TASKS TO CARRY OUT:
1. The text on the Republic of Dahomey gives its status as "Self-governing colony of France" only for 1958–1960. Using the text's own statements, explain why that status ends in 1960.
2. List each dated event in the Republic of Dahomey text's timeline, with its date.
3. Take the text on the Republic of Dahomey further, starting after its final sentence.

TEXT SEGMENT:
- Motto: "Fraternité, Justice, Travail" (French); Fraternity, Justice, Labour
- Anthem: L'Aube nouvelle (French) "The Dawn of a New Day"
- Location of Dahomey
- Status: Self-governing colony of France (1958–1960)
- Capital: Porto-Novo
- Common languages: French, Yoruba, Fon
- Government: Presidential republic (1960–1963, 1964–1965, 1968–1970) Military dictatorship (1963–1964, 1965–1968, 1972–1975)
- • 1960–1963: Hubert Maga
- • 1972–1975: Mathieu Kérékou
- • 1960: Hubert Maga
- • 1967–1968: Maurice Kouandété
- • 1960–1963: Sourou-Migan Apithy
- • 1964–1965: Justin Ahomadégbé-Tomêtin
- Historical era: Cold War
- • Self-governing colony: 4 December 1958
- • Independence: 1 August 1960
- • Fort of São João Baptista de Ajudá seized: 1 August 1961
- • Renamed: 30 November 1975
- Currency: CFA franc
- ISO 3166 code: DY
| Preceded by | Succeeded by |
| / French Dahomey; / Fort of São João Baptista de Ajudá | People's Republic of Benin / |
- Today part of: Benin

= Republic of Dahomey =

1958–1975 state in West Africa, now known as Benin

The Republic of Dahomey (République du Dahomey; /fr/), simply known as Dahomey (Danhomè), was established on 4 December 1958, as a self-governing colony within the French Community. Prior to attaining autonomy, it had been French Dahomey, part of the French Union. On 1 August 1960, it attained full independence from France.

Recorded data
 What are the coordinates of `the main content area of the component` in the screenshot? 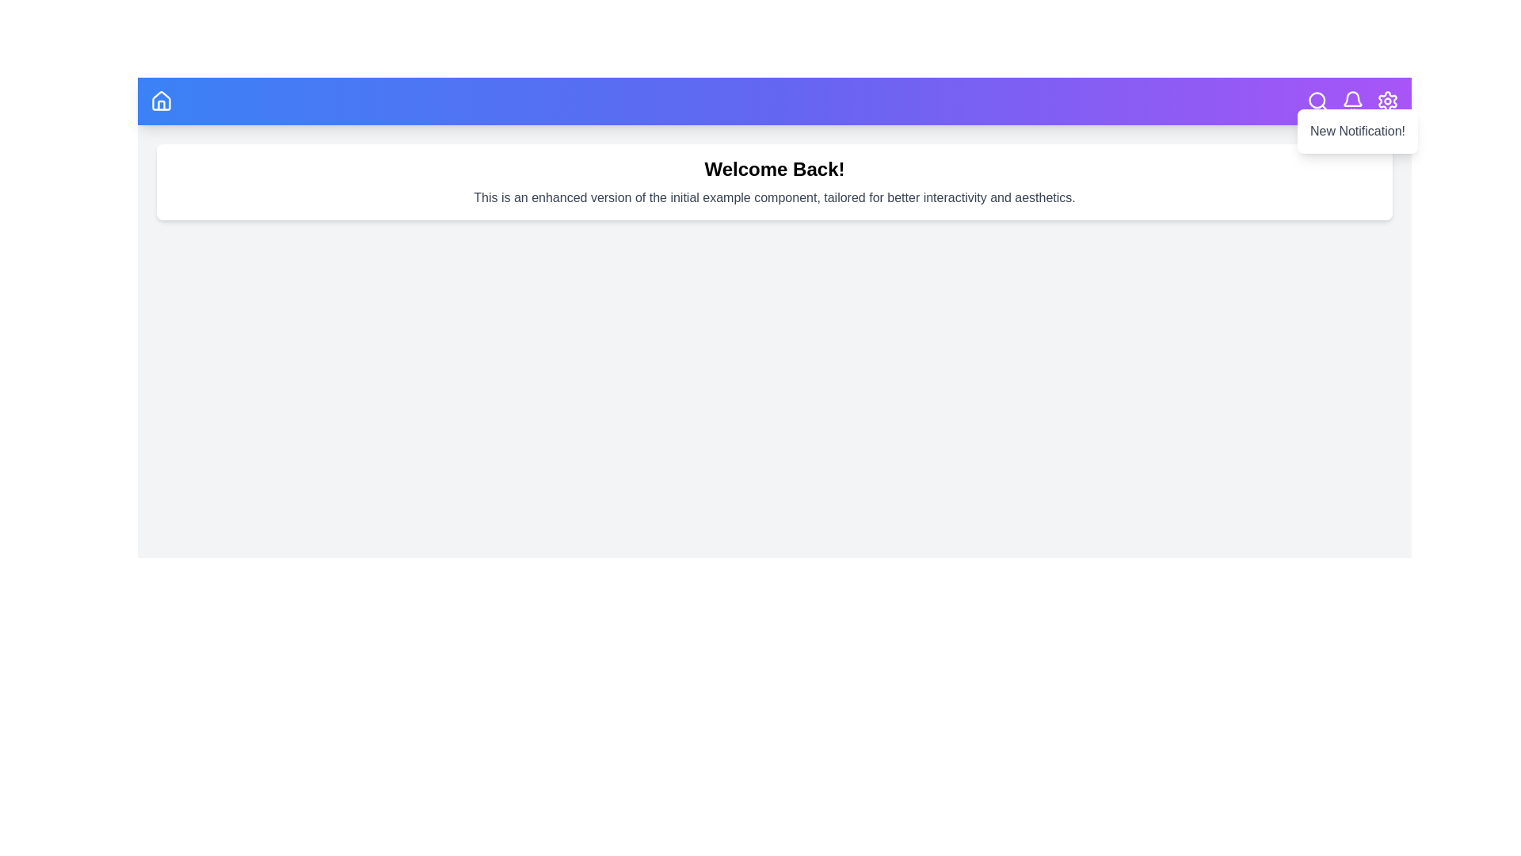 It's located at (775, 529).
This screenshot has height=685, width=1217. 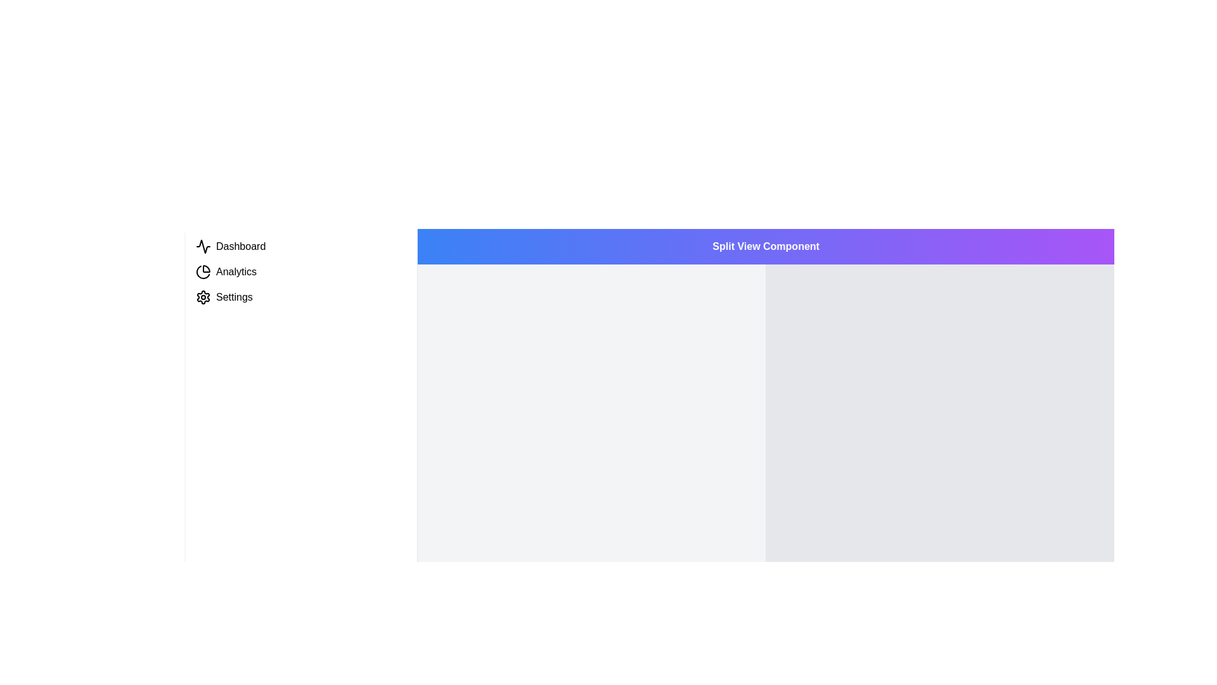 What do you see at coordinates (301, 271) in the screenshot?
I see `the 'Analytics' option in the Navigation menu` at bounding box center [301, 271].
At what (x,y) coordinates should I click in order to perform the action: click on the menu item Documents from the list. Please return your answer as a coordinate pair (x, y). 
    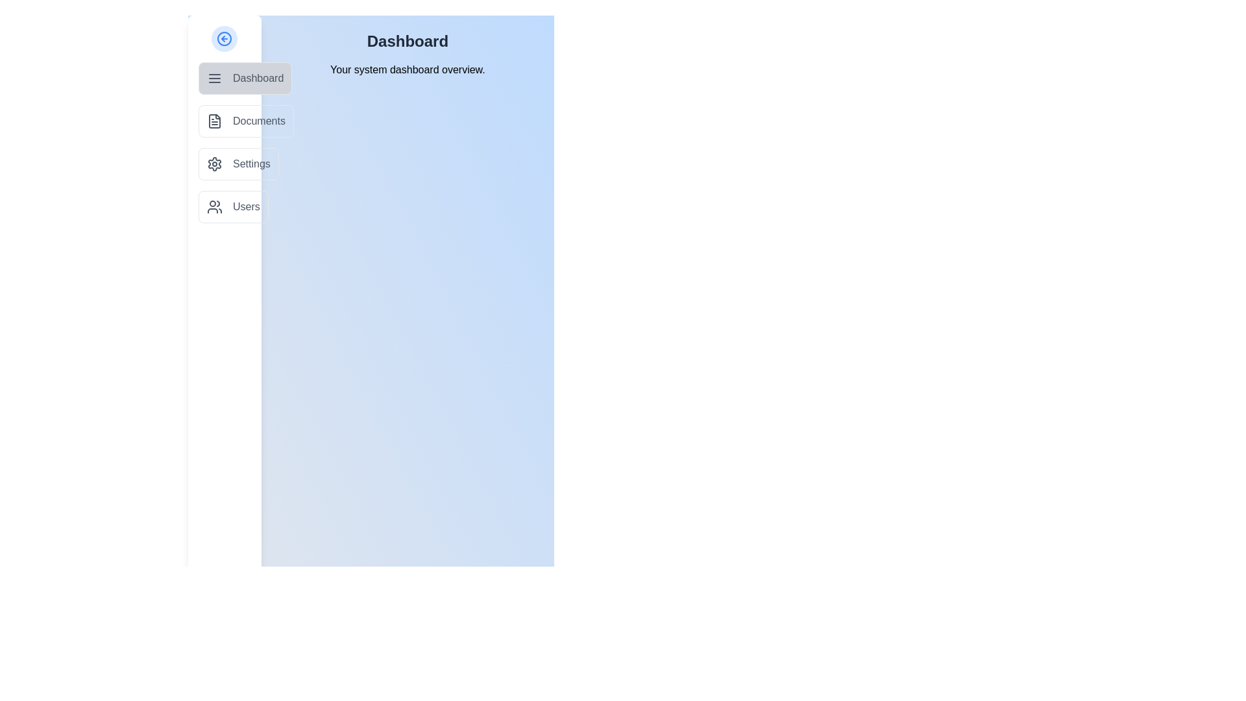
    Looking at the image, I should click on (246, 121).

* * *

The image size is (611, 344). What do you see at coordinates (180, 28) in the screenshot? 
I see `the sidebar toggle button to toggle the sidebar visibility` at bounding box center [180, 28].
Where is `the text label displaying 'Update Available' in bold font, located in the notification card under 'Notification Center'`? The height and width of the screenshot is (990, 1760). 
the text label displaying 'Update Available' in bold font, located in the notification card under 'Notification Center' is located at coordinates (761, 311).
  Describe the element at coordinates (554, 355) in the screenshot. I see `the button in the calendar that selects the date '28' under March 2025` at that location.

ANSWERS GIVEN:
1. Dahomey was established on 4 December 1958 as a self-governing colony within the French Community. On 1 August 1960 it gained full independence from France, so it was no longer a colony after that date.

2.
- Self-governing colony: 4 December 1958
- Independence: 1 August 1960
- Fort of São João Baptista de Ajudá seized: 1 August 1961
- Renamed: 30 November 1975

3.
In 1975, the country was renamed Benin after the Bight of Benin (which was in turn named after the Kingdom of Benin which had its seat of power in Benin City, modern-day Nigeria), since "Benin" was deemed politically neutral for all ethnic groups in the state, whereas "Dahomey" recalled the Fon-dominated Kingdom of Dahomey.

==History==
The Republic of Dahomey became independent of France on 1 August 1960. In the words of the historian Martin Meredith, the young country "was encumbered with every imaginable difficulty: a small strip of territory jutting inland from the coast, it was crowded, insolvent and beset by tribal divisions, huge debts, unemployment, frequent strikes and an unending struggle for power between three rival political leaders". These rivals were Justin Ahomadégbé-Tomêtin, who held sway in the southern and central regions of the country, Sourou-Migan Apithy, who dominated the southeast, and Hubert Maga, whose power base was located in the north.

Upon independence, Maga became the first president of Dahomey. A political crisis in 1958, prior to independence, had led to Maga's Dahomeyan Democratic Movement joining a coalition government, with a subsequent crisis leading to Maga becoming the head of government in April 1959. This compromise, however, was unable to solve Dahomey's problems, and an uprising broke out in October 1963, culminating in a coup d'état, and the replacement of Maga as president with Apithy. This also failed to bring about stability, and Apithy was removed in another coup, in December 1965.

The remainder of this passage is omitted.